▸ QUOTED PASSAGE

╔══

This is essentially the same as throwing a ball up into the air. If air resistance can be ignored, so that there is no loss of energy, it returns to the Earth with the same speed as it was launched. The Earth also returns to the ball with the same speed at which it initially moved away.

In this case also there is no loss of energy between the initial impulse and the final collision between the spheres. The final gravitational potential energy is the same as the initial potential energy, because the spheres return to their initial positions. So the final total kinetic energy will be the same as the initial total kinetic energy.

In the COM frame the momentum of the big sphere is always equal and opposite to that of the small sphere. (The centre of mass frame is the same as the centre of momentum frame.) Therefore if there are no external forces, so that momentum is conserved, then the speed of the small sphere is always in the same proportion $\frac{M}{m}$ to that of the big sphere, and the KE of the small sphere is also always in the same proportion.

When this consequence of the conservation of momentum is combined with the conservation of energy, it can be deduced that the speeds of both particles will be the same when they return to their initial positions.

If there was a loss of energy due to internal forces the two particles would not have their initial speeds when they returned to the initial position, but because the conservation of momentum still applies the ratio of their two speeds would remain at all times the same as initially, and they would return to the initial position at exactly the same time.

If the ratio of velocities varied, while the total energy was conserved, then one particle would return to the starting point before the other. This would mean that the position of the COM had changed, which cannot happen if there are no external forces.

╚══

▸ DATA BLOCK
╔══

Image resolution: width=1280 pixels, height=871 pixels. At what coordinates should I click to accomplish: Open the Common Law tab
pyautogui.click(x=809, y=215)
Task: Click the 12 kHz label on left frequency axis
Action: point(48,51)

╚══

▸ PROBLEM DESCRIPTION
Set down the passage above on momentum and energy conservation exactly, from "When this consequence" to "no external forces.".

▸ THE ANSWER
When this consequence of the conservation of momentum is combined with the conservation of energy, it can be deduced that the speeds of both particles will be the same when they return to their initial positions.

If there was a loss of energy due to internal forces the two particles would not have their initial speeds when they returned to the initial position, but because the conservation of momentum still applies the ratio of their two speeds would remain at all times the same as initially, and they would return to the initial position at exactly the same time.

If the ratio of velocities varied, while the total energy was conserved, then one particle would return to the starting point before the other. This would mean that the position of the COM had changed, which cannot happen if there are no external forces.